Ingredients
- For the cake:
- 6 large egg whites
- 1 teaspoon lemon juice
- 1/4 teaspoon salt
- 1/4 cup granulated sugar
- 1/2 cup plus 1 tablespoon cake flour, sifted
- For the filling:
- 4 ounces cream cheese, softened
- 3/4 cup heavy cream
- 1 tablespoon granulated sugar
- Optional decorations:
- Powdered sugar for dusting
- Pastel sprinkles or coconut flakes
Instructions
- Preheat oven to 180°C (350°F) and line a rectangular baking tray with parchment paper.
- Beat egg whites with lemon juice and salt until soft peaks form.
- Gradually add sugar and beat until stiff, glossy peaks form.

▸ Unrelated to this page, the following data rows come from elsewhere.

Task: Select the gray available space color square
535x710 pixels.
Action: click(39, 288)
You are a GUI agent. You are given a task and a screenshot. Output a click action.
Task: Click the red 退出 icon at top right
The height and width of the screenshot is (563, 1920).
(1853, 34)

- Gently fold in sifted cake flour without deflating the mixture.
- Spread batter evenly into the prepared pan.
- Bake for 10–12 minutes until lightly golden and springy to touch.
- Turn cake onto a powdered sugar-dusted towel, remove parchment, and roll gently while warm. Let cool.
- Beat cream cheese until smooth.
- Whip heavy cream with sugar to soft peaks and fold into cream cheese.
- Unroll cooled cake, spread filling evenly, then roll back up.
- Refrigerate for at least 1 hour before serving.
- Dust with powdered sugar and decorate as desired.
Notes
- Roll the cake while warm to prevent cracking.
- Fold batter gently to keep it airy.
- Add vanilla or almond extract for extra flavor.
- Incorporate fruit like strawberries or raspberries for variation.
- Chill before slicing for cleaner cuts.
- Store refrigerated for up to 3 days.
- Freeze tightly wrapped for up to 1 month.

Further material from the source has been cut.